The fruit of Kan’s decisive and dogged approach

On hearing of the captain’s release the Japanese prime minister immediately took pains to assure the media that it was not politically motivated: the three institutional powers in a democracy are independent. But the issue was neither resolved nor eased because the rift with China remained large. Zhan was given a hero’s welcome by government officials on his return to China's Hebei Province.

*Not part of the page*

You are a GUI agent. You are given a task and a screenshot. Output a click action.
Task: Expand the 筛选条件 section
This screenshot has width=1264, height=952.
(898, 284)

In New York, Kan he tried to approach Chinese Premier Wen Jiabao, but to no avail. He had to return quickly to Tokyo for the opening of an extraordinary session of the Diet (parliament) that would last weeks. For this reason he was also to have renounced his attendance at the ASEM meeting, but given the continuing fractious situation with China, on Sept. 27 he decided to go to Brussels, where Wen was also present. He had to try another new approach. This time he was successful thanks to the discrete and fast work of party politicians managed to build a diplomatic and, apparently, effective bridge with China. The 25-minute encounter with Wen in the hallway of the ASEM building was only possible after a telephone conversation between the Japanese Secretary General of the Council of Ministers (Cabinet) Yoshito Sengoku,  in Tokyo, and the Deputy Minister of Foreign Affairs of China Dai Bin Guo in Beijing. Sensing that the Chinese government wished to heal the rift, it was a Japanese politician who tried to become the bridge between the two governments, one Goshi Hosono (39), a member of the DPJ with has ties to high ranking Chinese figures. On April 27, Hosono flew to Beijing where a Chinese Foreign Ministry car was waiting for him at the airport was to accompany him to the Diaoyutai guesthouse. Here he held talks with officials of Chinese Foreign Ministry that lasted for about 7 hours. Returning to Tokyo on Sept. 30, he relayed everyting to the prime minister, who was able to leave for Brussels with the hope of meeting the Chinese leader.

A sideline chat of hope.

The Japanese prime minister did not go to Brussels just to "chat" with the Chinese premier, but also to place the issue in an international framework. In fact, Monday, October 4 Kan met separately with leaders of Australia, France, South Korea and Vietnam to obtain their understanding about the dispute with China.

Neither Khan nor Wen have mentioned the problem of the Senkaku islands in the two speeches before the assembly: evidently the "improvised" chat was not so improvised. But it was effective. Regarding the question of sovereignty over the Senkaku Islands, the two leaders have simply reiterated their belief. But they also agreed to consider the "undesirable" state of tension created by the incident of the shipping vessel, and resume the path for the consolidation of the "strategic relationship for mutual benefit."

An important stage in this journey will arrive in November when Chinese President Hu Jintao meets with Prime Minister of Japan in Yokohama (Japan) at the APEC summit (Asia Pacific Economic Cooperation).